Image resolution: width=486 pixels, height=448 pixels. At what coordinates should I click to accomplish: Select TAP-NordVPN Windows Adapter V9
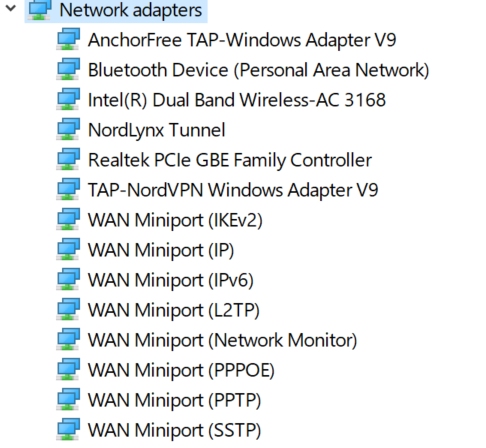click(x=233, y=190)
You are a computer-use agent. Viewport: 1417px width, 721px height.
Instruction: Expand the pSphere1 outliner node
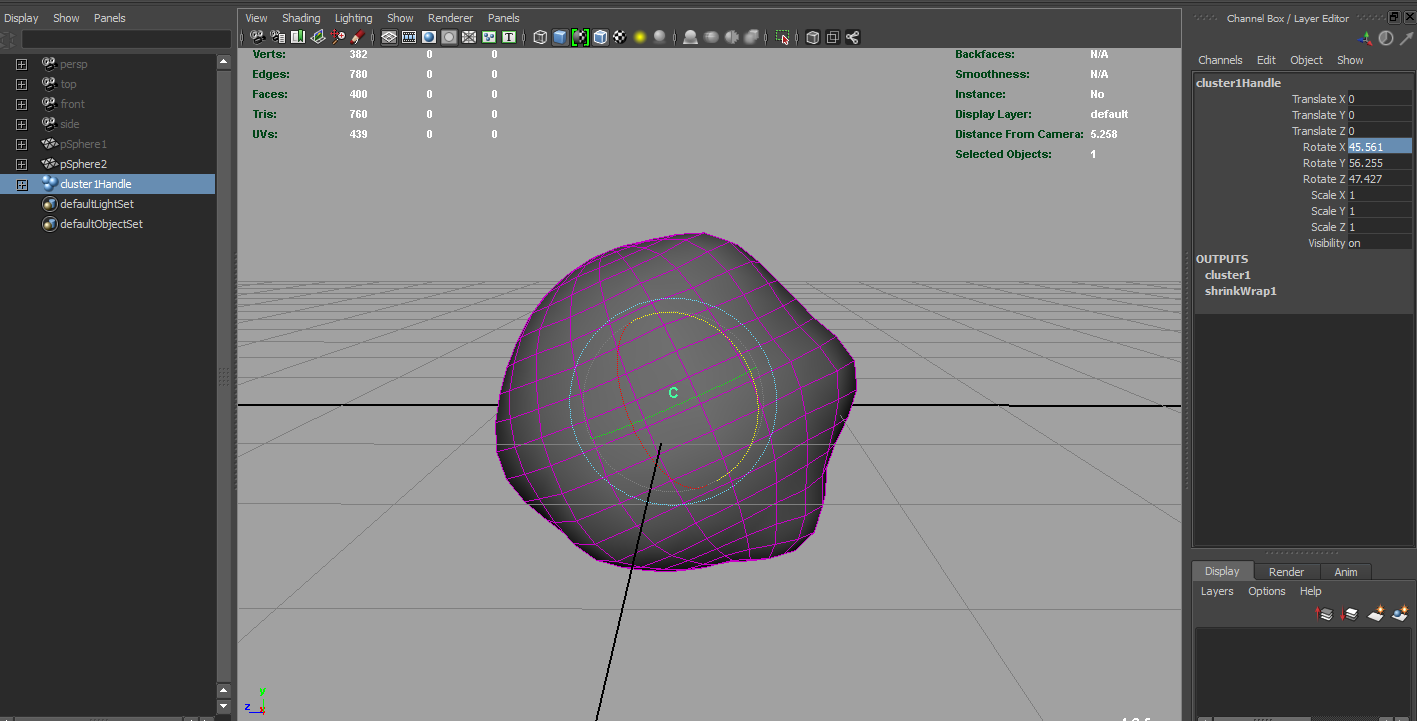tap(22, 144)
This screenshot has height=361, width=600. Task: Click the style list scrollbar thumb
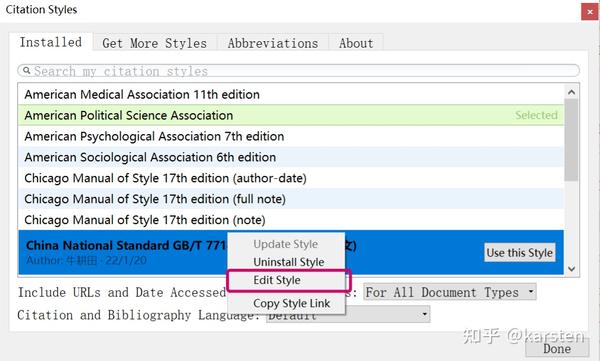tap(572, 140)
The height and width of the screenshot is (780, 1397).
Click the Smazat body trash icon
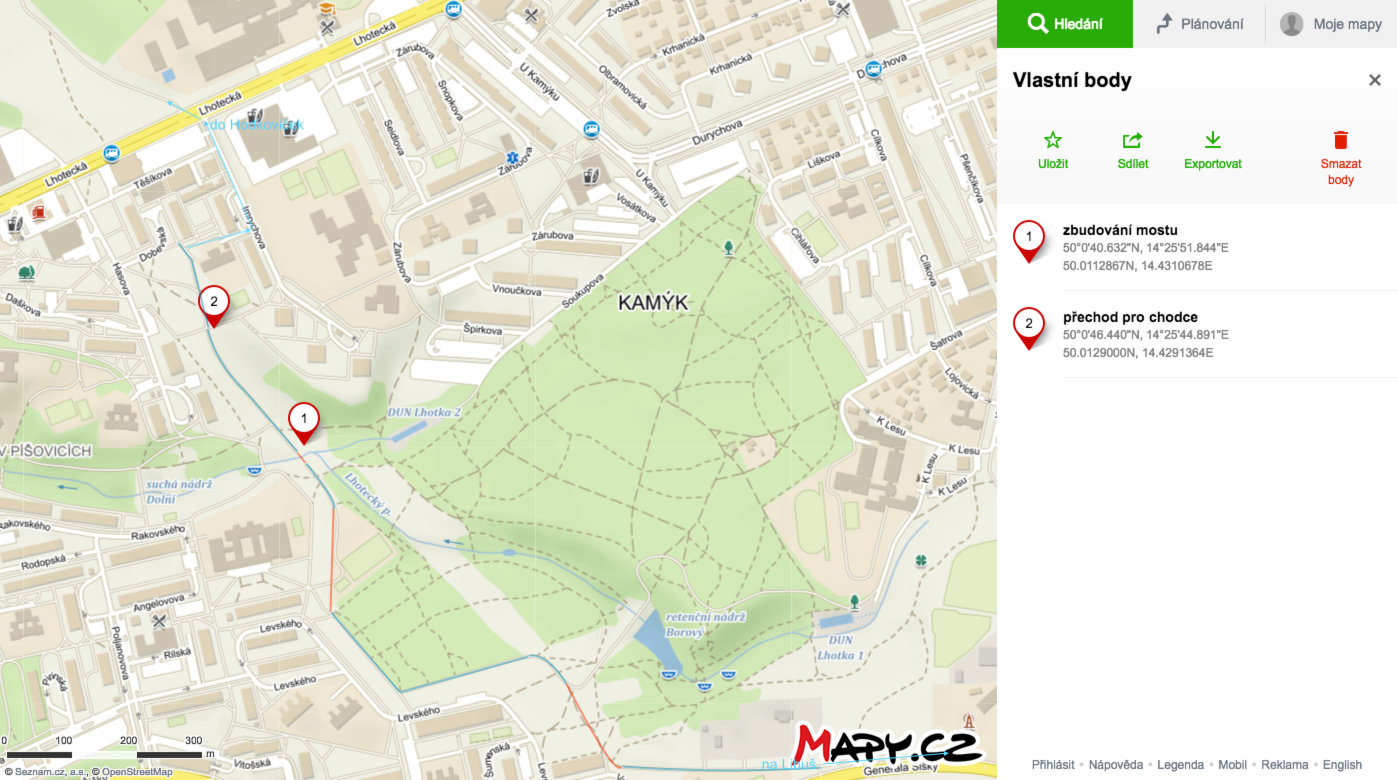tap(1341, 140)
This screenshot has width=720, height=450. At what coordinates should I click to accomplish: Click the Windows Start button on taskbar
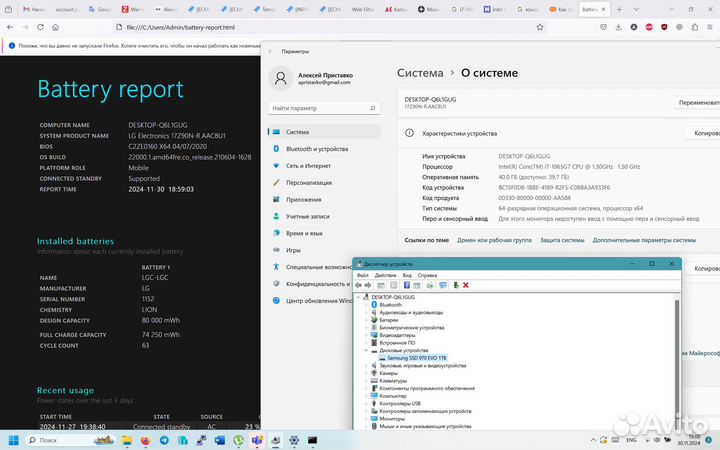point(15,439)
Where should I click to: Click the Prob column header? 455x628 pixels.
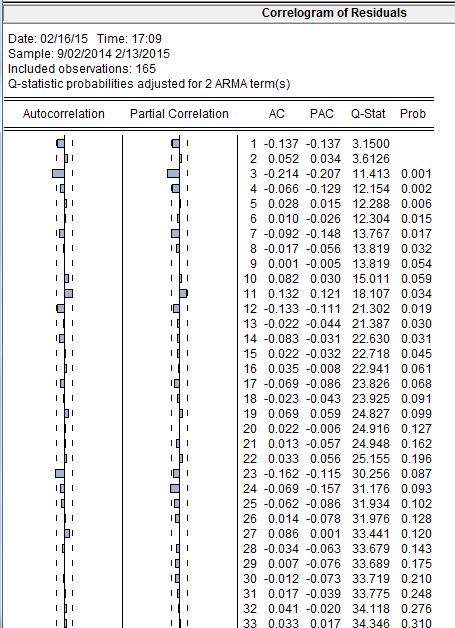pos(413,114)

Problem details –
Repeat the records verbatim, excluding pictures.

Result for this task –
Image resolution: width=486 pixels, height=448 pixels. At what coordinates should I click to accomplish: Select TAP-NordVPN Windows Adapter V9
click(x=233, y=190)
You are a computer-use agent. Viewport: 1417px width, 721px height.
Instruction: Expand the pSphere1 outliner node
tap(22, 144)
This screenshot has height=361, width=600. Task: Click the style list scrollbar thumb
tap(572, 140)
The height and width of the screenshot is (780, 1397).
Click the Smazat body trash icon
tap(1341, 140)
This screenshot has width=720, height=450. At what coordinates should I click to accomplish: Click the Windows Start button on taskbar
point(15,439)
Where should I click to: Click the Prob column header? 455x628 pixels.
pos(413,114)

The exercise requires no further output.